Our estimate of $\mu_{X_i}^{\phantom X}$ is then the sample mean $\bar x$ itself, in accordance with the the central limit theorem:

 
$$\mu_{X_i}^{\phantom X} = \langle x_i\rangle \approx \frac{1}{n}\sum_{k=1}^n x_k = \bar x$$

 
Using $\bar x$ in place of $\mu_{X_i}^{\phantom X}$ we can give an estimate of the covariance in Eq. (24)

 
$$\mathrm{cov}(X_i, X_j) = \langle (x_i-\langle x_i\rangle)(x_j-\langle x_j\rangle)\rangle \approx\langle (x_i - \bar x)(x_j - \bar{x})\rangle,$$

 
resulting in

 
$$\frac{1}{n} \sum_{l}^n \left(\frac{1}{n}\sum_{k}^n (x_k -\bar x_n)(x_l - \bar x_n)\right)=\frac{1}{n}\frac{1}{n} \sum_{kl} (x_k -\bar x_n)(x_l - \bar x_n)=\frac{1}{n}\mathrm{cov}(x)$$

By the same procedure we can use the sample variance as an estimate of the variance of any of the stochastic variables $X_i$

 
$$\mathrm{var}(X_i)=\langle x_i - \langle x_i\rangle\rangle \approx \langle x_i - \bar x_n\rangle\nonumber,$$

 
which is approximated as

 
$$\begin{equation} \mathrm{var}(X_i)\approx \frac{1}{n}\sum_{k=1}^n (x_k - \bar x_n)=\mathrm{var}(x) \tag{25} \end{equation}$$

Now we can calculate an estimate of the error $\mathrm{err}_X^{\phantom X}$ of the sample mean $\bar x_n$:

 
$$\begin{align} \mathrm{err}_X^2 &=\frac{1}{n^2}\sum_{ij} \mathrm{cov}(X_i, X_j) \nonumber \\ &\approx&\frac{1}{n^2}\sum_{ij}\frac{1}{n}\mathrm{cov}(x) =\frac{1}{n^2}n^2\frac{1}{n}\mathrm{cov}(x)\nonumber\\ &=\frac{1}{n}\mathrm{cov}(x) \tag{26} \end{align}$$

 
which is nothing but the sample covariance divided by the number of measurements in the sample.

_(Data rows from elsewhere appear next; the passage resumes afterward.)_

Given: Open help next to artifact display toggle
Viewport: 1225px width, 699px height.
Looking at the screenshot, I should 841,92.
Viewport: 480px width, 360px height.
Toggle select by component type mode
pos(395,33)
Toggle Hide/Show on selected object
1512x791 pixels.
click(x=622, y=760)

In the special case that the measurements of the sample are uncorrelated (equivalently the stochastic variables $X_i$ are uncorrelated) we have that the off-diagonal elements of the covariance are zero. This gives the following estimate of the sample error:

 
$$\mathrm{err}_X^2=\frac{1}{n^2}\sum_{ij} \mathrm{cov}(X_i, X_j) = \frac{1}{n^2} \sum_i \mathrm{var}(X_i),$$

 
resulting in

 
$$\begin{equation} \mathrm{err}_X^2\approx \frac{1}{n^2} \sum_i \mathrm{var}(x)= \frac{1}{n}\mathrm{var}(x) \tag{27} \end{equation}$$

 
where in the second step we have used Eq. (25). The error of the sample is then just its standard deviation divided by the square root of the number of measurements the sample contains. This is a very useful formula which is easy to compute. It acts as a first approximation to the error, but in numerical experiments, we cannot overlook the always present correlations.

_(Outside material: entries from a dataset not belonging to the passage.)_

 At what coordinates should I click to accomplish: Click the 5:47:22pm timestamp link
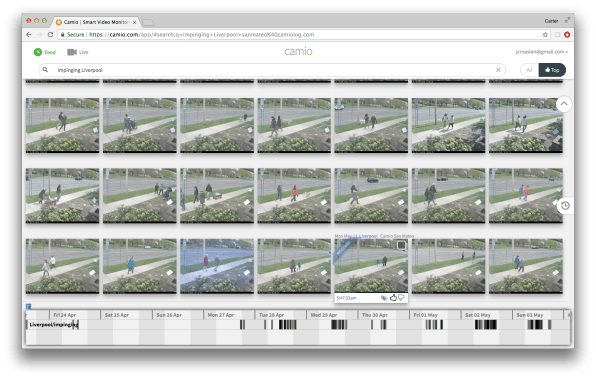click(346, 298)
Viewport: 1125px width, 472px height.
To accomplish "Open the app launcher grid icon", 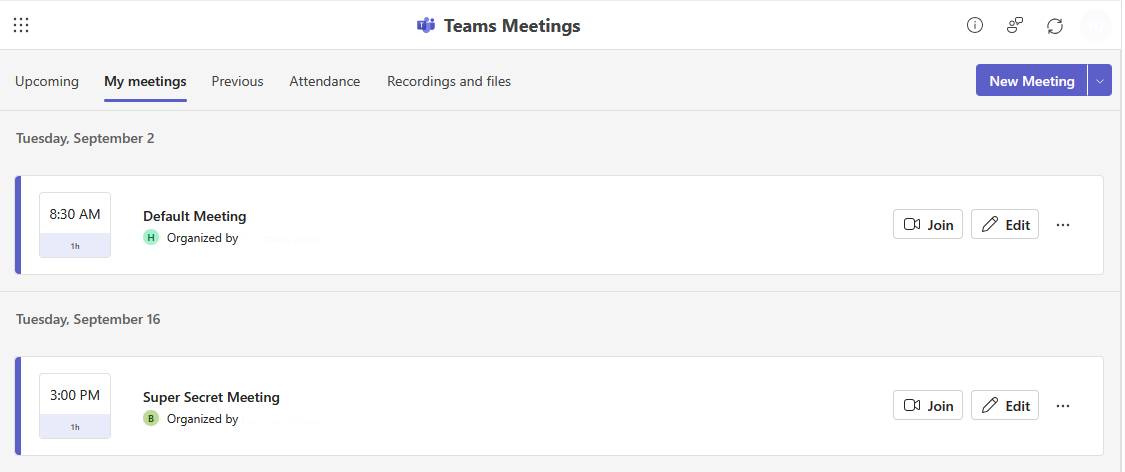I will pos(21,26).
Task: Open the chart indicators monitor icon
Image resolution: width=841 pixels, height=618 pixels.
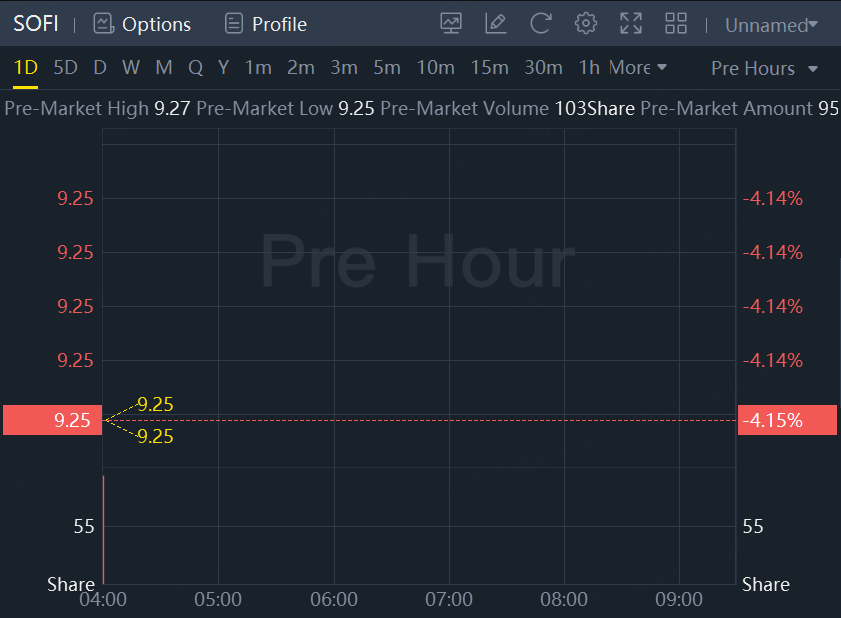Action: pyautogui.click(x=451, y=24)
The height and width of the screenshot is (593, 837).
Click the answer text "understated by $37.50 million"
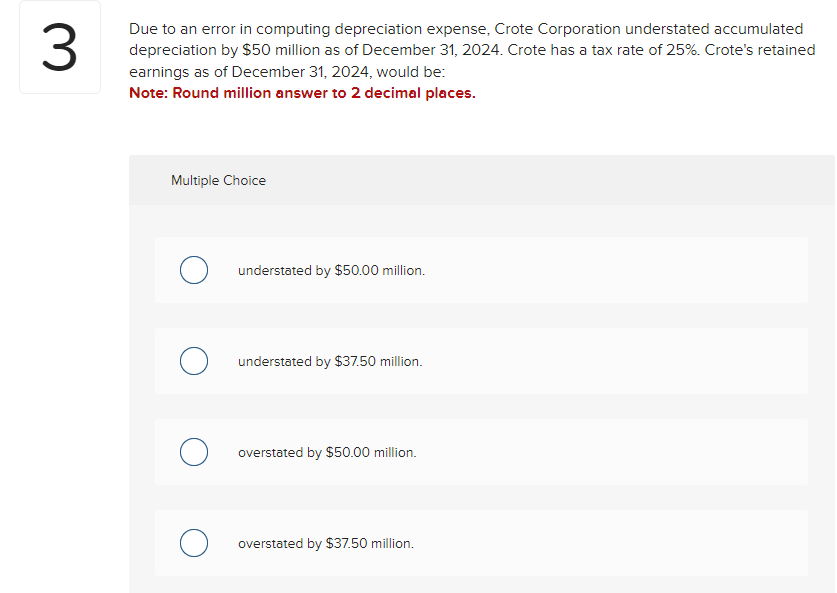(x=330, y=361)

For computational purposes one usually splits up the estimate of $\mathrm{err}_X^2$, given by Eq. (26), into two parts

 
$$\mathrm{err}_X^2 = \frac{1}{n}\mathrm{var}(x) + \frac{1}{n}(\mathrm{cov}(x)-\mathrm{var}(x)),$$

 
which equals

 
$$\begin{equation} \frac{1}{n^2}\sum_{k=1}^n (x_k - \bar x_n)^2 +\frac{2}{n^2}\sum_{k < l} (x_k - \bar x_n)(x_l - \bar x_n) \tag{28} \end{equation}$$

 
The first term is the same as the error in the uncorrelated case, Eq. (27). This means that the second term accounts for the error correction due to correlation between the measurements. For uncorrelated measurements this second term is zero.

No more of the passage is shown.